As if testing his fortune in disbelief, Crane growled blackly, “We made better sport in the cave. Would it give you a thrill, big man, to kill me with your own hand?”

Dag’s gaze flicked down. “I already did. All we’re doing now is debating the funeral arrangements.” He leaned on his hand and pushed himself up with a tired grunt. He was finished with his questions, evidently, although Barr and Remo looked as though they wanted to ask a dozen more. Not necessarily of Crane.

“Captain No-camp?” Crane called as Dag started to turn away.

Dag looked back down.

“Bury my bones.”

Dag hesitated, gave a short nod. “As you will.”

Fawn followed him to the kitchen, where he drew the bone knife from its sheath and hung the cord around his neck. He made no move to hand either back to Remo.

“Scoop up a kettle of river water and put it on the fire for me, Spark. I want to boil this knife clean of its old groundwork before we reach the cave landing.”

After the Fetch moored above the mouth of the bandit cave, Crane was removed on a makeshift litter of blankets stretched between two keelboat poles borrowed from the nearby Snapping Turtle. Heads turned and murmurs rose both from boatmen and roped bandits as he was carried past. He shut his eyes, possibly pretending to be unconscious, an escape of sorts; the only one, Fawn trusted, that he would have. Dag followed, but was seized on almost at once by Bearbait and one of the Raintree hunters, who dragged him off to the cave to look at the hurt men again, or maybe at more hurt men.

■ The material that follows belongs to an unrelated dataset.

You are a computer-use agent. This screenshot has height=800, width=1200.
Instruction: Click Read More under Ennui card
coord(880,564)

Wain’s lieutenant, Saddler, tramped down the stony slope and hailed Berry.

“We found a slew of boats tied up behind that island over there,” he told her, with a wave at the opposite shore, the same level leafless woods that lined most of the river along here, save for the weathered ridge that backed the cave and shaped the Elbow. Only the—relative—narrowness of the channel gave a clue to a river-wise eye that it was an island.

“Wain wanted to know if you could pick out your papa’s. Or name any of the others, for that matter.”

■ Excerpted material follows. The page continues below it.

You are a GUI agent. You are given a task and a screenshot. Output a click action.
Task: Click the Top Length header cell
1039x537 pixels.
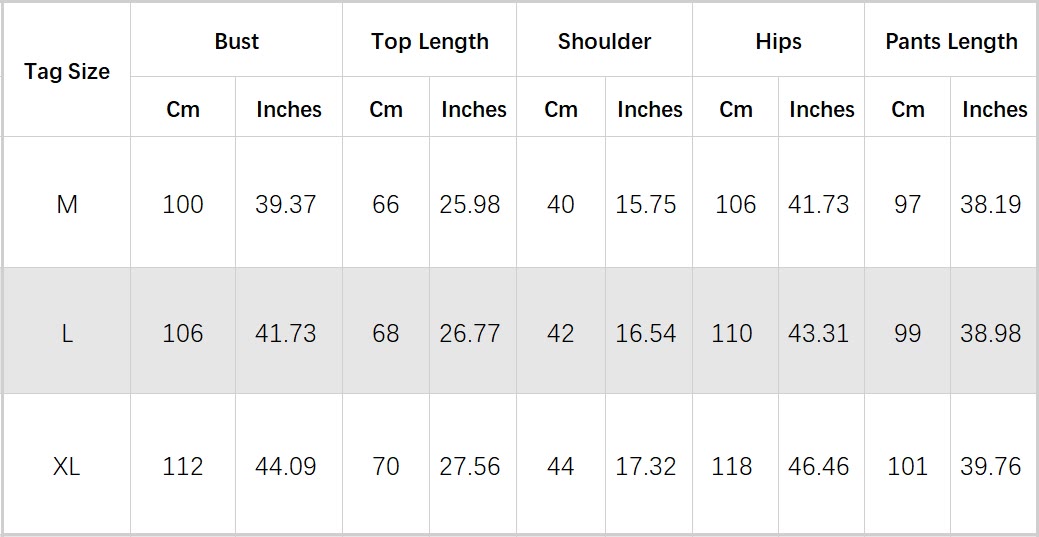pos(430,42)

“If the Briar Rose is back there, I suppose I ought to look,” Berry agreed halfheartedly. She glanced at Fawn. “You come with me?”

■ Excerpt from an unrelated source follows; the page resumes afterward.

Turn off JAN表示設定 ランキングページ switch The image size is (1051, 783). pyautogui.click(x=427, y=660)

Fawn nodded. It had to feel to Berry like being taken to look at a body dragged from the river, to see if it was a missing kinsman. You’d want a friend to go with you.

“I’ll come, too…if you want,” Whit offered cautiously.

A silent nod. Berry’s mouth was strained, her eyes gray and flat. It was hard to read gratitude in her face, though Fawn thought some might be hidden there. It was hard to read anything in her face, really.

Saddler and another strong-armed keeler rowed them across in a skiff. Paths threaded between the trees and across the island, wet and squelchy underfoot, as though the river had recently overtopped the banks and left a promise to return. Fawn’s shoes were soaked through before they reached the other side. This channel was narrower, choked with fallen trees and other drifted debris.